In addition, it is possible that some primary tumors produce angiostatin that inhibits angiogenesis [10]; hence, loss of the suppressive effect following surgery on the primary tumor removes the suppressive effect and promotes metastatic growth [21–23]. The precise mechanisms are not fully understood and it seems that some angiogenesis inhibitors control metastatic growth by inducing apoptosis in tumor cells [11, 24].
Although molecular and cellular components of the “angiogenic switch” play central roles in the transition of non-angiogenic tumors from the dormancy stage to rapid tumor mass expansion, many other unrelated factors can play major roles in tumor dormancy. Tumor dormancy in some cancers can be induced by potent immunosuppression of tumor growth by the immune system, where equilibrium between the immune system and the tumor cells results in long-term persistence of tumor dormancy. There is accumulating evidence that cellular as well as humoral responses are required for immune surveillance and the maintenance of tumor dormancy [6, 25]. The immune system, however, appears to both prevent and promote cancer. Indeed, various bone marrow derived cells and inflammatory cells had been implicated in promoting tumor progression and development by inducing inflammation and angiogenesis [26]. The inflammatory process subsequent to surgical resection of the primary tumor could promote the growth of dormant micrometastases and ITCs.
Indeed, the inflammatory process associated with surgery shares a number of central mediators and pathways with tumor growth and invasiveness. Both cellular components (mainly macrophages and fibroblasts) and humoral factors associated with inflammation have been shown to enhance tumor growth in numerous preclinical studies. These studies have shown that removal of the primary cancer reactivates proliferative and metastatic pathways in residual tumor. Relapse of disease has therefore been related to (surgical) trauma and consequent inflammation [20, 27].
However, the role of the immune system in nodal metastasis in head and head malignancies is also poorly understood. In malignant melanoma, tumor-reactive cytotoxic T-lymphocytes are present in the tumor and the blood [28] and spontaneous regression of the primary or metastatic tumor is well recognized [29]. It has been suggested that the primary melanoma might function as a “booster vaccine” constantly providing tumor antigens keeping the immune system alerted [29]. Eventually, in most patients, the tumor will escape the immune system although this may follow a prolonged period of dormancy.

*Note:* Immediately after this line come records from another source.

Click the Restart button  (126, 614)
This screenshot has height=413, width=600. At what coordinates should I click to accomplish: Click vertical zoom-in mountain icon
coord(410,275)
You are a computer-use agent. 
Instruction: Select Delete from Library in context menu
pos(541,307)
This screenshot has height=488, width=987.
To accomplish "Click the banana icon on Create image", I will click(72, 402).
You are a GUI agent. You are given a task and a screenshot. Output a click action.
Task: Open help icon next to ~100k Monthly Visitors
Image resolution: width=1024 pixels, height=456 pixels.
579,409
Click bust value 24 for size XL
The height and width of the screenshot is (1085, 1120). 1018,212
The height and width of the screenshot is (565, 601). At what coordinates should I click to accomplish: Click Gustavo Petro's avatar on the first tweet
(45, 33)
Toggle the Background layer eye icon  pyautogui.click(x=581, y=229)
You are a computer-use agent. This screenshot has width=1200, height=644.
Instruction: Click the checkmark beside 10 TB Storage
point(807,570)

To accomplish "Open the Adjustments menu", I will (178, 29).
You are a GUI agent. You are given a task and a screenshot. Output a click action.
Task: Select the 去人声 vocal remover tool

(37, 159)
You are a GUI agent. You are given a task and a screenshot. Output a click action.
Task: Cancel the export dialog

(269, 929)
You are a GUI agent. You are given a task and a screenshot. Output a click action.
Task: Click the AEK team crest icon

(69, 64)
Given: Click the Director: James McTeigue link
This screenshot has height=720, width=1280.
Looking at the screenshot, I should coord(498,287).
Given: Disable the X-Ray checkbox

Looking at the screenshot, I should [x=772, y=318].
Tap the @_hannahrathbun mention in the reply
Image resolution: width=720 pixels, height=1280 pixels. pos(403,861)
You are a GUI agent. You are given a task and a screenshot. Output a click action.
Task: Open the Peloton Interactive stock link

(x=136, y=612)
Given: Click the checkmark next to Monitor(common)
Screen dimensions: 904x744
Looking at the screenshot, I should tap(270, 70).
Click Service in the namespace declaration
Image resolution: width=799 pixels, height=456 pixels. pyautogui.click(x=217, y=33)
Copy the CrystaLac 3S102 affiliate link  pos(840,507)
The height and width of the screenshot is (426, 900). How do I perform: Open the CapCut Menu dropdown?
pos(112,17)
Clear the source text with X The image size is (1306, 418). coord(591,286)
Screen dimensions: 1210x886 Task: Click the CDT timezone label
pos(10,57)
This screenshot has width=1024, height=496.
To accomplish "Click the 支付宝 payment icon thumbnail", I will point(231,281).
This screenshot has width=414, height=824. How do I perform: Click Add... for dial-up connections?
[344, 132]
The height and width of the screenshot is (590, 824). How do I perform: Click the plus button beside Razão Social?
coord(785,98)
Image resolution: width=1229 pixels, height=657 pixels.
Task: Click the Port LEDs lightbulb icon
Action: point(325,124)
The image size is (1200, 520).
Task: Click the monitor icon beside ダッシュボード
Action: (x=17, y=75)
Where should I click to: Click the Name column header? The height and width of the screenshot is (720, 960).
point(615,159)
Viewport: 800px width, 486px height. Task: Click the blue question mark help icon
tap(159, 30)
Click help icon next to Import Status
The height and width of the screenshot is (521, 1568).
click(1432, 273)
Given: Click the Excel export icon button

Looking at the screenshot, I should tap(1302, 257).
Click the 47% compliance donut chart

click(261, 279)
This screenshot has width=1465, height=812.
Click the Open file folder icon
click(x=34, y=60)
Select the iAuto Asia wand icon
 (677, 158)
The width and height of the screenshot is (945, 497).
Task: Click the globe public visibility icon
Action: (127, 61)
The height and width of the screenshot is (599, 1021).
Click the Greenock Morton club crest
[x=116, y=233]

The phenomenon of sudden, explosive growth of nodal metastases following removal of the primary melanoma is recognized but is considered unusual and whether it is due to changes in systemic or local immunity or angiogenesis or other as yet undefined mechanisms is uncertain [29].
As in malignant melanoma, the explosive growth of nodal deposits following removal of the primary tumor in head and neck cancers is unusual and contrasts sharply with the more usual presentation of relapse in the non-treated ipsilateral or contralateral neck when disease presents later as a slow-growing deposit often localized to a single node [30].
Other factors have also been described in relation to activation of dormant tumor cells. For example, in the in vitro studies, induction of fibrosis, associated with deposition of type I collagen in a metastatic microenvironment, was demonstrated to induce dormant cells to form proliferative metastatic lesions through beta1-integrin signaling [31].
Although the discussed mechanisms may explain, at least in part, dormancy of undetected metastatic cells, the “explosive” speed of the growth of nodal metastasis after removal of the primary tumor still remains an intriguing phenomenon.
Open Access
This article is distributed under the terms of the Creative Commons Attribution Noncommercial License which permits any noncommercial use, distribution, and reproduction in any medium, provided the original author(s) and source are credited.
Footnotes
This paper was written by members of the International Head and Neck Scientific Group (www.IHNSG.com).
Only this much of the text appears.